Here is where European legislation has slammed its fist on the table. With the DORA regulation 2022 (Digital Operational Resilience Act) and the NIS2 directive coming into play, the landscape has shifted radically. We are no longer talking about just meeting GDPR requirements or avoiding a fine. We are talking about operational survival. DORA requires financial entities (and their critical ICT providers) to demonstrate they can withstand, respond to, and recover from threats. It’s not enough to build a wall; you need to know if someone is climbing it. Meanwhile, NIS2 compliance expands the scope to essential sectors, forcing executives to take cybersecurity personally. But it’s not just about Europe. The regulatory pressure is global and interconnected. Whether you are dealing with Sarbanes-Oxley standards (SOX) for internal control, aligning with Basel III for risk management, or adhering to Solvency II, the message is the same: resilience.

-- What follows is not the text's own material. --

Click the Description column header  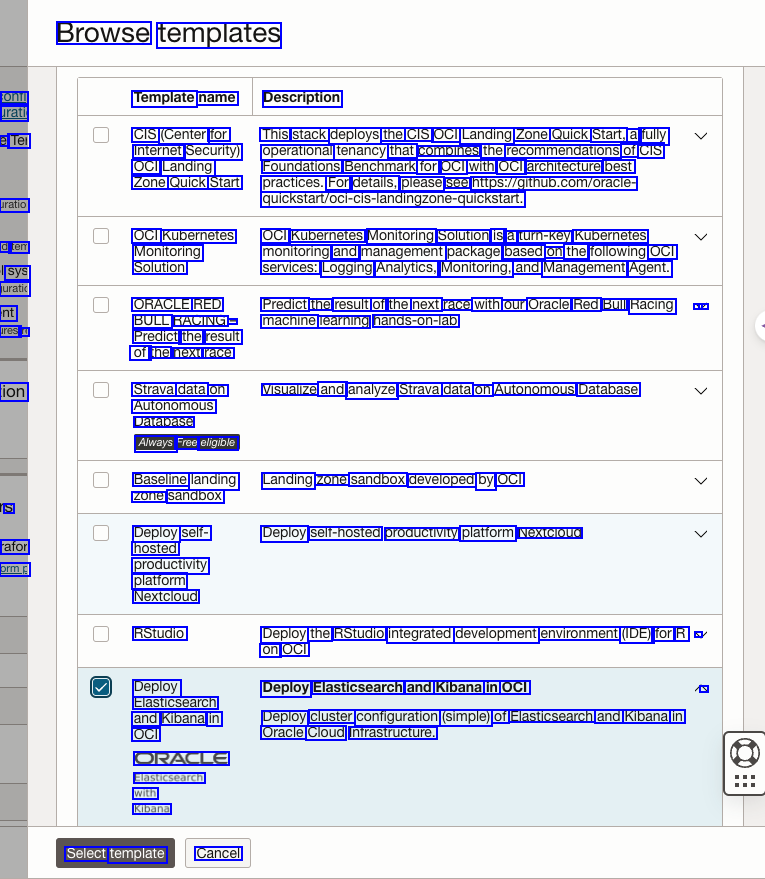coord(302,98)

Integration is Key: SIEM, SOC, and Compliance

Many ask what a SIEM or a SOC is in the context of a Mainframe. Historically, these systems lived with their backs to z/OS. That’s over. To comply with the strict PCI DSS 12 requirements and avoid pulling a "Nordea," we need total visibility. A SIEM must ingest and correlate Mainframe events in real-time. If your SOC doesn't see what's happening in the Mainframe, you are blind in the most critical part of your infrastructure. Integrating z/OS logs is the only way to detect silent footprinting or lateral movements. This is crucial not just for PCI data security standard compliance, but also for meeting ISO 27001 certification standards. You can't rely on a firewall alone; you need active monitoring and ethical hacking to test your defenses.

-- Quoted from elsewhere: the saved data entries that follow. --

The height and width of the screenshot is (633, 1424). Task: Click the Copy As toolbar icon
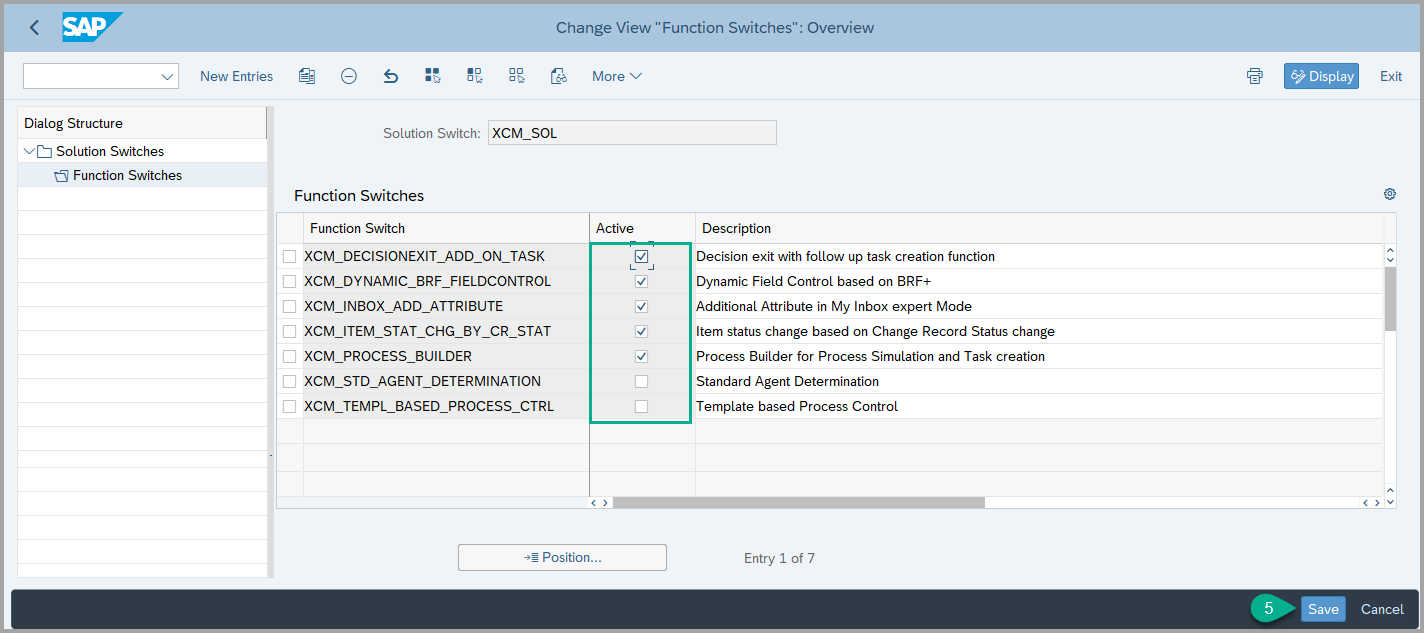click(307, 76)
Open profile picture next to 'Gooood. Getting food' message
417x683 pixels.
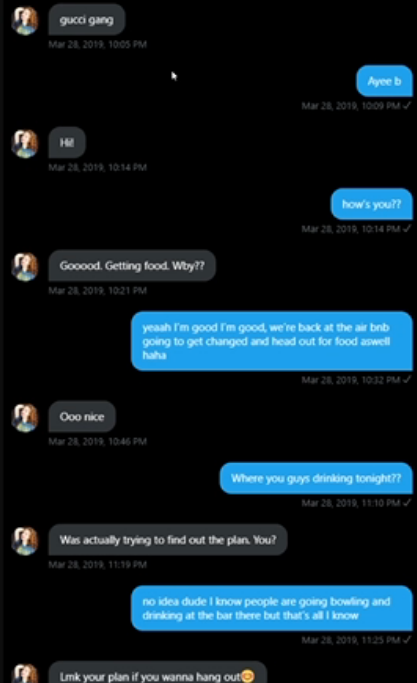coord(25,267)
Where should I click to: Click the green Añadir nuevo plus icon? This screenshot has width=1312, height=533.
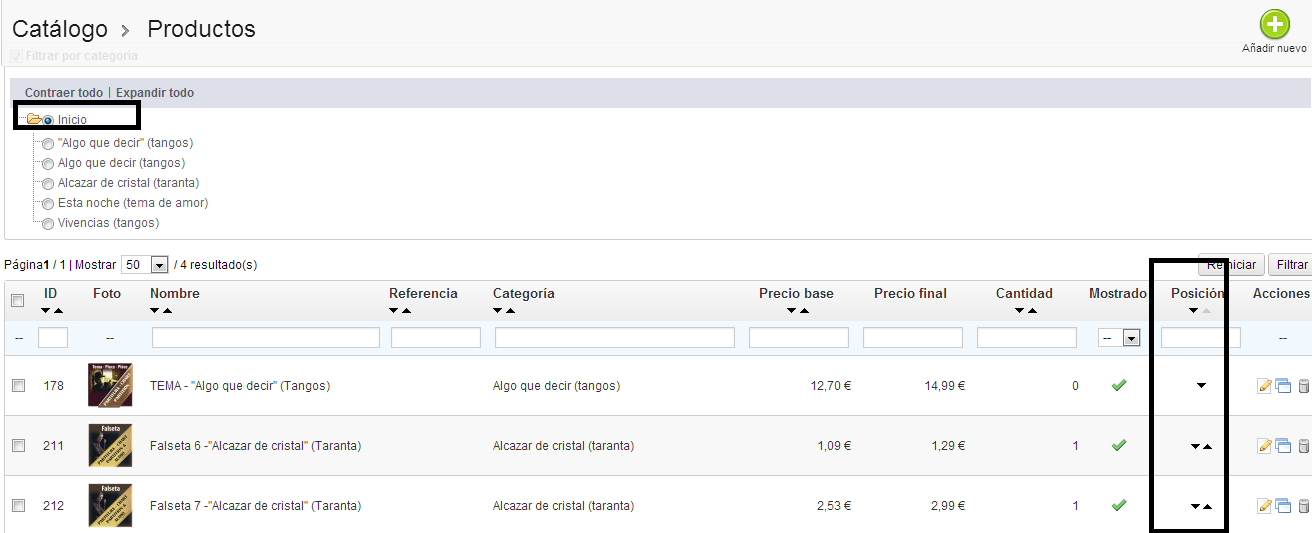click(x=1274, y=24)
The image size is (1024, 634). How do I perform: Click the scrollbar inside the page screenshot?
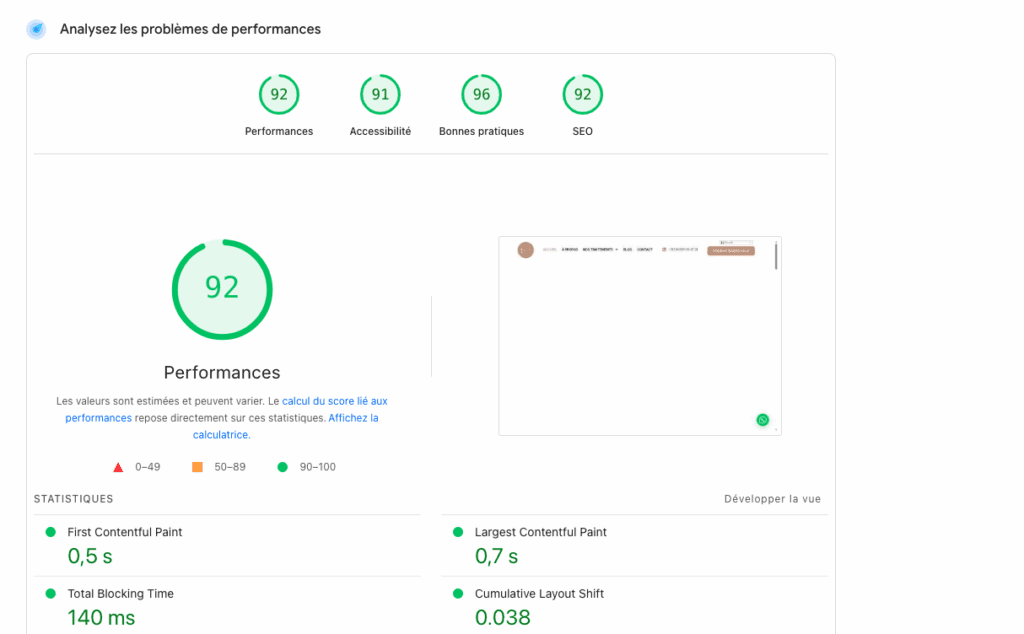[x=776, y=256]
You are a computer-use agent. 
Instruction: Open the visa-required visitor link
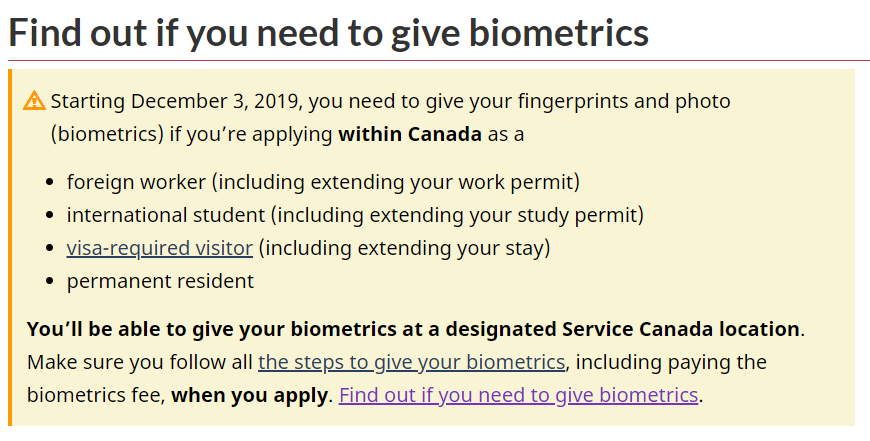pyautogui.click(x=160, y=248)
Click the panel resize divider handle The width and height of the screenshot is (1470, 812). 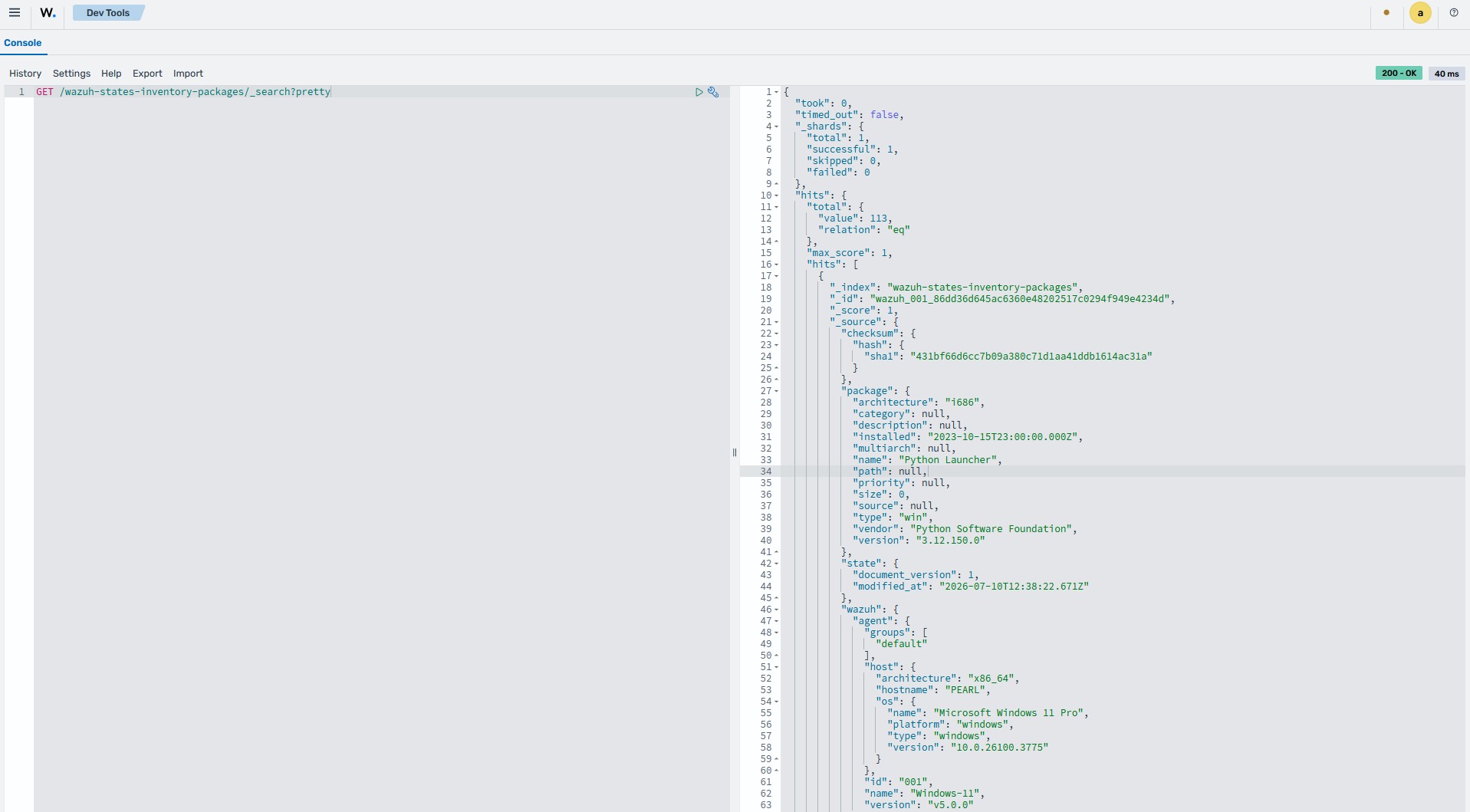coord(735,452)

Continuous Audit: Beyond the Snapshot

This is the painful part. Many organizations still rely on static annual audits. Doing an audit once a year is like looking at your watch once a day: it gives you the exact time in that moment, but you have no clue what happened the rest of the day. Threats are dynamic. That’s why increasing the frequency and depth of cyclical audit services, such as DATAPASS, is essential. It’s not about ticking a box for PCI DSS compliance cost or getting a PCI accreditation. It’s about a continuous-improvement system for Mainframe security. DATAPASS allows you to regularly identify vulnerabilities in configuration, software, or user permissions. In a world where NIST 2, ISO 27001, and DORA demand proactive responsibility, continuous auditing is your only real life jacket.

Conclusion: Resilience is an Attitude

Nordea and LensCrafters teach us that technology fails and attackers have patience. The difference between an incident and a catastrophe lies in preparation. Whether you manage a critical LPAR, are worried about the ISO 27001 certification cost for the company, or are responsible for payment card industry data, the message is clear: modernize your surveillance, integrate your Mainframe into the SOC, and adopt continuous auditing. Because when they’ve been inside for a year, it’s already too late to lock the door.